**Exercise details:**
From the records below, find each line with the string "bullet" and copy it.
Content starts
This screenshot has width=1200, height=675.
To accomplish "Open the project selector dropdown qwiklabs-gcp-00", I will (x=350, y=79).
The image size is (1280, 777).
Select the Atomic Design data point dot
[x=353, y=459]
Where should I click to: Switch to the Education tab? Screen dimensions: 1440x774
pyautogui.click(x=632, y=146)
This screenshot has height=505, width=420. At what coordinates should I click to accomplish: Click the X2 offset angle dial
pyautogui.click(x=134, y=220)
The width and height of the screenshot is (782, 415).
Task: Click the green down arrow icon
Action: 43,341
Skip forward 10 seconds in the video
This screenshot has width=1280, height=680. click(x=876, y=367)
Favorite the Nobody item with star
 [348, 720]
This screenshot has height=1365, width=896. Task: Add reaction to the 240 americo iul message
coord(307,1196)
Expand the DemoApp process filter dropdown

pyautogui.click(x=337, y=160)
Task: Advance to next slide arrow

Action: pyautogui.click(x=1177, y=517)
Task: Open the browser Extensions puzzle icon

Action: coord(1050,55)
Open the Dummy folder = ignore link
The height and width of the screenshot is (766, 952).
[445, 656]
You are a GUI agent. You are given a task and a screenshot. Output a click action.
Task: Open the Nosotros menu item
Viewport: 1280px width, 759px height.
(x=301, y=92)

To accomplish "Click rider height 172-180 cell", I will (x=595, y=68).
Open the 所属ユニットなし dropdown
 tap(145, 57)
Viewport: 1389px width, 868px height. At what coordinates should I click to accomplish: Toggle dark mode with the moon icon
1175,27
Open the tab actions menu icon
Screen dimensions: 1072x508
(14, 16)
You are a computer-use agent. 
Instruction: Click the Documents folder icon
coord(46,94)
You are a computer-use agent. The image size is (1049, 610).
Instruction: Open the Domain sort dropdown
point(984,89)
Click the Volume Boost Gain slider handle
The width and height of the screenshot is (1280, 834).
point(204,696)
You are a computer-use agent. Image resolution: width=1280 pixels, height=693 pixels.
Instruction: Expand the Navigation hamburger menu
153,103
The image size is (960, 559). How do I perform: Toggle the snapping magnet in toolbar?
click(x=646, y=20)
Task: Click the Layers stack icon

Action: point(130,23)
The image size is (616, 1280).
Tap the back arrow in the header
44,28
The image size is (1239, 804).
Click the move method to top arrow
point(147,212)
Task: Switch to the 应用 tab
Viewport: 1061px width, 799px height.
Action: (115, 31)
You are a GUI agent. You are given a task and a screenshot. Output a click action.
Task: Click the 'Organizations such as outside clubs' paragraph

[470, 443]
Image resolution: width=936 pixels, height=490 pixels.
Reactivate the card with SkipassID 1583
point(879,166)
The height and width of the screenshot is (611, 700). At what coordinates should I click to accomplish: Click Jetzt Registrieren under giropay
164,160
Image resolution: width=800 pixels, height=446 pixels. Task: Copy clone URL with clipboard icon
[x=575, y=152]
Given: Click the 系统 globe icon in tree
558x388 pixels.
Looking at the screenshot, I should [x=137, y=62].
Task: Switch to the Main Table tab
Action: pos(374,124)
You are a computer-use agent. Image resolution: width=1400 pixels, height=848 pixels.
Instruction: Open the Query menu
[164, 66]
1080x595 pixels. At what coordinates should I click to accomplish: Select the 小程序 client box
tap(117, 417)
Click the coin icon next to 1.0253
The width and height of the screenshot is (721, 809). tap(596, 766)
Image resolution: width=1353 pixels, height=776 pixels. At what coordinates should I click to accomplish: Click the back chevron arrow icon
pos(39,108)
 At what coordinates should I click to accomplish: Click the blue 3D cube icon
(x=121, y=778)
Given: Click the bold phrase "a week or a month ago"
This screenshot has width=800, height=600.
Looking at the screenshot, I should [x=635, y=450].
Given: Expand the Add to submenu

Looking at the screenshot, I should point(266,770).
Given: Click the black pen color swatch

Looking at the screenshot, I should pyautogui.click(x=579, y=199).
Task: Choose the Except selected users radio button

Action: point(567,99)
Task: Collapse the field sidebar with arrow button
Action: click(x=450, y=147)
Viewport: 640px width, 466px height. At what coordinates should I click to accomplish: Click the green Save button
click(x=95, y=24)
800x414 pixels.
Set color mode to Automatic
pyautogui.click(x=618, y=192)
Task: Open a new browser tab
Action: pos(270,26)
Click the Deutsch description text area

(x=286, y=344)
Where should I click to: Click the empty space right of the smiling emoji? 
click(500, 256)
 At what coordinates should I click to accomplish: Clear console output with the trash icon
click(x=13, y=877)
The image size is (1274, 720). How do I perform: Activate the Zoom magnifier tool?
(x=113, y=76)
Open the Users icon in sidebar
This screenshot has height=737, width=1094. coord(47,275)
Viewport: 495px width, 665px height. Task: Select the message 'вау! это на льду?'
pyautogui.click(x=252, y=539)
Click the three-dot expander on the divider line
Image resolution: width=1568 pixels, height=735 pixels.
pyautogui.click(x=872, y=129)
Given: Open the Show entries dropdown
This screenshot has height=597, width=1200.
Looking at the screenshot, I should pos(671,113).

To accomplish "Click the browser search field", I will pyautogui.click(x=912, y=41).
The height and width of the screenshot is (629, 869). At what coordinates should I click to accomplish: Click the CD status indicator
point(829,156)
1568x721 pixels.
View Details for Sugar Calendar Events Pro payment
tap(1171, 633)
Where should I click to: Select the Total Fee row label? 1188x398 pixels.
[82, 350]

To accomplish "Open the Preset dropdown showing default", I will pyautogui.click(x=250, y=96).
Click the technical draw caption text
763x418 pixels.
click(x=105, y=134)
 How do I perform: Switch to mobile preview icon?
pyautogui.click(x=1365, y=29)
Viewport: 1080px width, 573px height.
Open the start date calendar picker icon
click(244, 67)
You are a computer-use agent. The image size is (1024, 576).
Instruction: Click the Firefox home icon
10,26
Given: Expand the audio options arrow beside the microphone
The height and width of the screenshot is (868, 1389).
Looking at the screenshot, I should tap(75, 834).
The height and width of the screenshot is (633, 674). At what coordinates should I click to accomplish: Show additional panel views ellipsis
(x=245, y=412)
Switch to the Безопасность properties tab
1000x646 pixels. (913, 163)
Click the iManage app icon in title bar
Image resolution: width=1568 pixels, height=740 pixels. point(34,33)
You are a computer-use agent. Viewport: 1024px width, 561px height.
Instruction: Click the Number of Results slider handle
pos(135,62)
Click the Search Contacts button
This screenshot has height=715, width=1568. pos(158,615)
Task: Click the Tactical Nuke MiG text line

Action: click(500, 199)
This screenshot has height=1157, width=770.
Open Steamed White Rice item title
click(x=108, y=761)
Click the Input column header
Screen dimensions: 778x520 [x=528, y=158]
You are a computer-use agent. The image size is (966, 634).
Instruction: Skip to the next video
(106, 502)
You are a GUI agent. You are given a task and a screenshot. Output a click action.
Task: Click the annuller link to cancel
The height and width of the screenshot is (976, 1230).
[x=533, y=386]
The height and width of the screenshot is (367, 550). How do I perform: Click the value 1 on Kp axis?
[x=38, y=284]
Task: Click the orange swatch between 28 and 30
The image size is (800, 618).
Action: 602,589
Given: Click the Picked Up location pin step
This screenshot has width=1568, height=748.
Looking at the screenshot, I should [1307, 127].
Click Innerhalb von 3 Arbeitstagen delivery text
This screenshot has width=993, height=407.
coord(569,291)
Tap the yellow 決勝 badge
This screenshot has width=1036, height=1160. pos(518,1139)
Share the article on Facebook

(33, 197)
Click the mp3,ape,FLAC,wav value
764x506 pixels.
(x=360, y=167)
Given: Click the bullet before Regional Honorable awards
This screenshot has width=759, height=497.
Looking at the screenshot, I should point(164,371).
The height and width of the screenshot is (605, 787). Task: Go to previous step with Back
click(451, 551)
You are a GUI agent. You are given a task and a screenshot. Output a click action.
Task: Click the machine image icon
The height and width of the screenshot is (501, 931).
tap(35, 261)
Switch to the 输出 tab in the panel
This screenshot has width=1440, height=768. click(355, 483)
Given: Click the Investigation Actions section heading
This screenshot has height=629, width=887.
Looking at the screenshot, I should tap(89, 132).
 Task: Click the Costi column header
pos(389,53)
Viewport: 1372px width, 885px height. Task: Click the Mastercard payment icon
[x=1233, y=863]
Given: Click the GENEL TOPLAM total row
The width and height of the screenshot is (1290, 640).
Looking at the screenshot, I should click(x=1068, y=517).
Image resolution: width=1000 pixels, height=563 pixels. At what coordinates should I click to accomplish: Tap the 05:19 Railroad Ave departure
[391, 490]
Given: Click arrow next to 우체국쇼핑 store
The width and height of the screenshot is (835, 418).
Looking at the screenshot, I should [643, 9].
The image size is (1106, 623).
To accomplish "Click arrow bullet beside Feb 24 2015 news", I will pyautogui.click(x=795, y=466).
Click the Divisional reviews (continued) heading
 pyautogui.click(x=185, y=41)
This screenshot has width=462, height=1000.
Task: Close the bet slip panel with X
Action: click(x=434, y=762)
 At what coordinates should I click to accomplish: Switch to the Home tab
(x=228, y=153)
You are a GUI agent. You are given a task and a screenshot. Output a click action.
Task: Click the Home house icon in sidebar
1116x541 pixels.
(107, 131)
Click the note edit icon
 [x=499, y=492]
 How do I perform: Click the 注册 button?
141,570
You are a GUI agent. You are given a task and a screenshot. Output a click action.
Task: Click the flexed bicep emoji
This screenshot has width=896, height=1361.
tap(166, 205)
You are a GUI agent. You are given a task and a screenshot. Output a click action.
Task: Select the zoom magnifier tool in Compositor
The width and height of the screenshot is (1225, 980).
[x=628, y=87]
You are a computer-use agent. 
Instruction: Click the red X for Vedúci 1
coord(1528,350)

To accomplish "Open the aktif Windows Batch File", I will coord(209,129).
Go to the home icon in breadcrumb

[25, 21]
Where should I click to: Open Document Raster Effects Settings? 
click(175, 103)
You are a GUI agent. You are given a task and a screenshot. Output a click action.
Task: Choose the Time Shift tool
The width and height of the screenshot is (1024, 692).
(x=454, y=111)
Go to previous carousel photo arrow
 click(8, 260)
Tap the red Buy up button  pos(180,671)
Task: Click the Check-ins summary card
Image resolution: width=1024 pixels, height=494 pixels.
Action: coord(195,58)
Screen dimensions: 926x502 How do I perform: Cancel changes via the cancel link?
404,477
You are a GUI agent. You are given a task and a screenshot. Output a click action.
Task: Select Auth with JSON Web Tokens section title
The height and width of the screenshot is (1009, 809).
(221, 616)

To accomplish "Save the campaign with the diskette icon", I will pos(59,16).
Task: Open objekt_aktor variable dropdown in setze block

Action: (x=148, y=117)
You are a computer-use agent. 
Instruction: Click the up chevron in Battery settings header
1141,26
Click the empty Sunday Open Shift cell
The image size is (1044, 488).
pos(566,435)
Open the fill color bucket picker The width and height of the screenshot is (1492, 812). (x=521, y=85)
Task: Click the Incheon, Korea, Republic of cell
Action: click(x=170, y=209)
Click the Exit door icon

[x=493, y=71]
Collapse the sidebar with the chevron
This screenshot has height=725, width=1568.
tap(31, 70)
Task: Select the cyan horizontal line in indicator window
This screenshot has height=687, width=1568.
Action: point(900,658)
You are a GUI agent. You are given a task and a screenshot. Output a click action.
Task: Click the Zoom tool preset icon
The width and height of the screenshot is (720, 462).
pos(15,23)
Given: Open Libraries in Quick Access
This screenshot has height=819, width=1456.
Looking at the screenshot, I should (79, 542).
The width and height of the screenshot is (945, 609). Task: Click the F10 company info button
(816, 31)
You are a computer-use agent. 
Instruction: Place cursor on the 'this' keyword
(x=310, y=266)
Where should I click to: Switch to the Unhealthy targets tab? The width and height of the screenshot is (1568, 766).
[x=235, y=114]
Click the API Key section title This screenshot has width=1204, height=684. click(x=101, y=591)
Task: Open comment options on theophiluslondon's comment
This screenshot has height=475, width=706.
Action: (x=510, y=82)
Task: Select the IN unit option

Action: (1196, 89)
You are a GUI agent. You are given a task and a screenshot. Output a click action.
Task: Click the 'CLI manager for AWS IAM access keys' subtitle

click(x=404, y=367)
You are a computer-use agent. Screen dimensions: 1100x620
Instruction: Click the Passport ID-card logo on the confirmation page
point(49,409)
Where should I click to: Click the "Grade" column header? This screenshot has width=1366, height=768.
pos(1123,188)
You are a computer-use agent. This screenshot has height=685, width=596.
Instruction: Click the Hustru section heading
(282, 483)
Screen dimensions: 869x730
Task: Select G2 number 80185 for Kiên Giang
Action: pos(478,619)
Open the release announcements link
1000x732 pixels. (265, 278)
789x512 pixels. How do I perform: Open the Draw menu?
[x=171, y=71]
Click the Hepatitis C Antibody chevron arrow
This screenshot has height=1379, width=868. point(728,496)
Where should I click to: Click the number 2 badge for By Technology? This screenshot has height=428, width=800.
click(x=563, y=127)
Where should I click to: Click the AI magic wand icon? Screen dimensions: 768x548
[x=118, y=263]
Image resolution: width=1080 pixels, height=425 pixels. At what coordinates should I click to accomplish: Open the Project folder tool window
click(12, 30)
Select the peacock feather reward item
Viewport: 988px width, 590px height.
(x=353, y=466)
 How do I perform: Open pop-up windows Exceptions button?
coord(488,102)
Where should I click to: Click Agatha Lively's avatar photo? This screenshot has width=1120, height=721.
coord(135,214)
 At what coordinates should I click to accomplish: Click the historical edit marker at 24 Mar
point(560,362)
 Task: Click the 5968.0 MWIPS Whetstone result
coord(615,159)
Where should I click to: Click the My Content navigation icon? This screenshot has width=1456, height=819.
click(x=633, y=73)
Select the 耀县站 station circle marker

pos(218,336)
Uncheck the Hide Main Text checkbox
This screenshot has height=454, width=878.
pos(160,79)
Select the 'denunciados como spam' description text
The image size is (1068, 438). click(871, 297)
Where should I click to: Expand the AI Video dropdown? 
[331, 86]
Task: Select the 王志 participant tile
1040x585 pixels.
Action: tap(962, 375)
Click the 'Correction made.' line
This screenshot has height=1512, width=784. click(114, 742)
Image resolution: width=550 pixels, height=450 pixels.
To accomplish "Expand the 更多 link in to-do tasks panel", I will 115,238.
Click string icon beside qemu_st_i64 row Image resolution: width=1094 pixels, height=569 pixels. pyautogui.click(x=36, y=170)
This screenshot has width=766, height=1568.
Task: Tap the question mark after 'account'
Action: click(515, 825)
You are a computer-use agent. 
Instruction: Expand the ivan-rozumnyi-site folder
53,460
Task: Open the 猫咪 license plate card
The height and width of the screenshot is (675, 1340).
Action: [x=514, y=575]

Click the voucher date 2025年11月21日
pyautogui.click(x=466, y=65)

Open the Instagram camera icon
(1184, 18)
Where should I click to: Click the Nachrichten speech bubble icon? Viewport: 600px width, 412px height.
Content ends
**Written solution:**
Given: Click the bullet before Regional Honorable awards
To accomplish "Click arrow bullet beside Feb 24 2015 news", I will pyautogui.click(x=795, y=466).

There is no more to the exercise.